DATA RECORDS>
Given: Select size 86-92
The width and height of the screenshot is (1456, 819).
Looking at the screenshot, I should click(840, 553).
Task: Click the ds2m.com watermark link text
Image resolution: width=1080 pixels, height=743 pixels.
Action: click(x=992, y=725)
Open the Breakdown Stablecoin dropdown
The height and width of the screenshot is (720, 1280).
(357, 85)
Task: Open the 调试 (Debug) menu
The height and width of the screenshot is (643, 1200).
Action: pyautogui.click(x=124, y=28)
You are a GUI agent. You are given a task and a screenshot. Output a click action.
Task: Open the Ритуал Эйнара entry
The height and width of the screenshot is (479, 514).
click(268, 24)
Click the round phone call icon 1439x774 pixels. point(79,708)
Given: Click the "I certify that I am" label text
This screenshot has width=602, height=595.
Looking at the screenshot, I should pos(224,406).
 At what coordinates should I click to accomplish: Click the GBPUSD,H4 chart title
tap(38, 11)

EXERCISE DESCRIPTION>
Reproduce all of the entries above, line for line and character for character, with nothing altered.

TASK ANSWER>
Given: Select size 86-92
The width and height of the screenshot is (1456, 819).
Looking at the screenshot, I should click(840, 553).
Task: Click the ds2m.com watermark link text
Image resolution: width=1080 pixels, height=743 pixels.
Action: click(x=992, y=725)
Open the Breakdown Stablecoin dropdown
The height and width of the screenshot is (720, 1280).
(357, 85)
Task: Open the 调试 (Debug) menu
The height and width of the screenshot is (643, 1200).
Action: pyautogui.click(x=124, y=28)
You are a GUI agent. You are given a task and a screenshot. Output a click action.
Task: Open the Ритуал Эйнара entry
The height and width of the screenshot is (479, 514).
click(268, 24)
Click the round phone call icon 1439x774 pixels. point(79,708)
Given: Click the "I certify that I am" label text
This screenshot has width=602, height=595.
Looking at the screenshot, I should pos(224,406).
 At what coordinates should I click to accomplish: Click the GBPUSD,H4 chart title
tap(38, 11)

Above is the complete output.